**Exercise task 1:**
According to the post on LZW compression, how much does LZW waste, on average, for each code it outputs?
**Exercise task 2:**
Go on with the post on LZW compression from the point where it stops.

=== Text provided ===

From: Phil.Norman@genedata.com (Phil Norman)
Subject: Re: Is "LZW" the most efficient theoretically possible compression technique?
Date: 5 Jan 2000 11:43:17 +0100
Newsgroups: comp.compression,sci.math,sci.physics

On Mon, 03 Jan 2000 16:09:07 -0500,
    DSM <dsm002_DEATH_TO_SPAMMERS_@bigfoot.com> wrote:
>
>Is LZW the best which can be done?

No, most definately not.  Due to the way LZW encodes information,
it wastes, on average, half a bit for every code it outputs.  This
is because it always outputs an integer number of bits for every
code, and since it's creating these codes on the fly, it cannot
output any codes whose values are higher than that of the code
it's creating at the time.  Therefore there are always some values
which can be encoded in the number of bits the encoder is using,
but will never actually be encoded because the relevant dictionary
entries do not exist yet.  Since these values are implicitly known
to the decompressor, the ability to output such values is a waste
of bits.

Bolting on an adaptive huffman encoder (or an arithmetic encoder)
would help.


>A practical mind would insist "once redundancy
>in a data set has been cut by the LZW (or similar)
>compression algorithm, you can not shorten the
>set without loss of data."

I'd disagree with this.  If a further compressor is specifically
designed to work on LZW-encoded data (and therefore knows how the
LZW algorithm works), then it is quite possible for it to compress
the data further, if only by exploiting the fact (mentioned above)

=== Raw data ===

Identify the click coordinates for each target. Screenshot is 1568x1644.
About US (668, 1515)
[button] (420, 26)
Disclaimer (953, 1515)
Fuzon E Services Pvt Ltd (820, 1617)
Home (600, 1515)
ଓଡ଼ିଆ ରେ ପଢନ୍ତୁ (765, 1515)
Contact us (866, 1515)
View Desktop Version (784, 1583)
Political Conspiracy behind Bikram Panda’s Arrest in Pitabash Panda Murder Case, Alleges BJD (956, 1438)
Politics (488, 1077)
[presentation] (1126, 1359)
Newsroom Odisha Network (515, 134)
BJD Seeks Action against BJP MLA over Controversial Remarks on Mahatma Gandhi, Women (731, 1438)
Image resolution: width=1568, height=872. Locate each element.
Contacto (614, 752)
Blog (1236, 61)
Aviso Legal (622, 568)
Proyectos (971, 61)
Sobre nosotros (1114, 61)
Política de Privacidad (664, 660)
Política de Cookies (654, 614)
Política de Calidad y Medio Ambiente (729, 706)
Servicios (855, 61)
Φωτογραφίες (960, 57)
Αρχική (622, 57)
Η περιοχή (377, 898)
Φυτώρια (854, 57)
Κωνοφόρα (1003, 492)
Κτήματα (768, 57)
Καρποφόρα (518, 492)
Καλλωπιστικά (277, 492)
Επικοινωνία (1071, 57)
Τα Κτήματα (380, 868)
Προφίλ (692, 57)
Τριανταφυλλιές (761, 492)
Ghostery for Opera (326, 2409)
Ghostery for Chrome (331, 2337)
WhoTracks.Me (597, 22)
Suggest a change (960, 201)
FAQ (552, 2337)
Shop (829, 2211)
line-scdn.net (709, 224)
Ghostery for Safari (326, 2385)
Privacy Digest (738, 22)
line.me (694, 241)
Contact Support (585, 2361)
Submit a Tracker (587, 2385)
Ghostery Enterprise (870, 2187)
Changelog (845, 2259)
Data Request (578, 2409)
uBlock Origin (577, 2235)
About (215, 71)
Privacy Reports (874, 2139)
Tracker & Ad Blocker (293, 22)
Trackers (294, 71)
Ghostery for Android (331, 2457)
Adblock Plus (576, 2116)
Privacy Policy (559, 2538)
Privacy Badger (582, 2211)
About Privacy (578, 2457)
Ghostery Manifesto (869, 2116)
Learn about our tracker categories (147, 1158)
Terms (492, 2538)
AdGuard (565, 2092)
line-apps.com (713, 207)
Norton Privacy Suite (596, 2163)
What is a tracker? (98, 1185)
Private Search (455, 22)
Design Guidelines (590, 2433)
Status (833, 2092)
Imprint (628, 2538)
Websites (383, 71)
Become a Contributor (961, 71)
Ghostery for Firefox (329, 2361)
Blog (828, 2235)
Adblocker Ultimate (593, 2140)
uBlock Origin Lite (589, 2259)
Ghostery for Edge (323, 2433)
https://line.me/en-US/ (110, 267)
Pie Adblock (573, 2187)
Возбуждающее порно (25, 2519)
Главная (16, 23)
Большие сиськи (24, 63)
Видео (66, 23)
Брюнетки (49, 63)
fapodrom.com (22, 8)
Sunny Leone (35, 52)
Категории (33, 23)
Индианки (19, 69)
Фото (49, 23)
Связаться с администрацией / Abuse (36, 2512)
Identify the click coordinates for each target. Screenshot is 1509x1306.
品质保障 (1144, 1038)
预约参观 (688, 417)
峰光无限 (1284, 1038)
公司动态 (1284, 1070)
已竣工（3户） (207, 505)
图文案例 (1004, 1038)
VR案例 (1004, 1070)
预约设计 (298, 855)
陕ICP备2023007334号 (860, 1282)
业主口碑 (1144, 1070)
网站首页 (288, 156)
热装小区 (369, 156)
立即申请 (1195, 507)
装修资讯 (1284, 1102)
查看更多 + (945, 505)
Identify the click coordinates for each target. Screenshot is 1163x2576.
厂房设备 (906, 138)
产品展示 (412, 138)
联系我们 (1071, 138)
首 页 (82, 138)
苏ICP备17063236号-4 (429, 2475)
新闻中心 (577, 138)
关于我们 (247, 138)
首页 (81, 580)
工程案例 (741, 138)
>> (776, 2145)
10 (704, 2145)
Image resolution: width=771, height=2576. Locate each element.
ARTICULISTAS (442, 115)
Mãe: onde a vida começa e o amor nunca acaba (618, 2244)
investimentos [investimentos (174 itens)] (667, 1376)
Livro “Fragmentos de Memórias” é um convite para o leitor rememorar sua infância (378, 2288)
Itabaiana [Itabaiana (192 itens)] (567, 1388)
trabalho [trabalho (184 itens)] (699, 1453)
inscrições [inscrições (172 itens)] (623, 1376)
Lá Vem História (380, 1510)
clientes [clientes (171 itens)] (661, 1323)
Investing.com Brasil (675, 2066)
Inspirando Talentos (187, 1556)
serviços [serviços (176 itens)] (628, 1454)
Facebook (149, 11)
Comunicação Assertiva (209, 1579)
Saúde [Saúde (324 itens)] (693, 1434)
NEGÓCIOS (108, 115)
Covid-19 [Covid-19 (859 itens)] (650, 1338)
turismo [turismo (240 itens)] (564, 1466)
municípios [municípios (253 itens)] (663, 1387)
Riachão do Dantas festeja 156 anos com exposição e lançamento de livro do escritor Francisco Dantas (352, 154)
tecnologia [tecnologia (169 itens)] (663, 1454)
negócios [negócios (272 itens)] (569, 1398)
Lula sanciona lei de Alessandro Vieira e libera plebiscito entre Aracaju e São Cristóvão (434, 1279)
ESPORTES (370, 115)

===

**Written response 1:**
It wastes half a bit, on average, for every code it outputs.

**Written response 2:**
that LZW is inherently redundant in its use of fixed-length output
codes (fixed-length on a short-term basis, that is).

It's helpful to realise that there are several different types of
compression.  Two of the basic forms are pattern-matching and
value prediction.  LZW is an example of pattern-matching, and
huffman and arithmetic encoding are both forms of prediction (they
predict that the most frequently-used values will be used most
often, and so assign such values shorter codes).  It is possible
to generate a data-stream which contains no repeated patterns, but
a very strong difference in frequency between different
characters, just as it is possible to create a data-stream with
the opposite characteristics.  Generally speaking, using a
combination of both of these types of compression yields better
results than just using one.  LZW is simply a pattern-matching
compressor, whereas zip deflate (for example) uses both pattern
matching (an LZ77 variant), and value prediction (huffman).


>However, could an algorithm that searches for extremely
>subtle patterns in the data set triumph over conventional
>(LZW and others) compression techniques?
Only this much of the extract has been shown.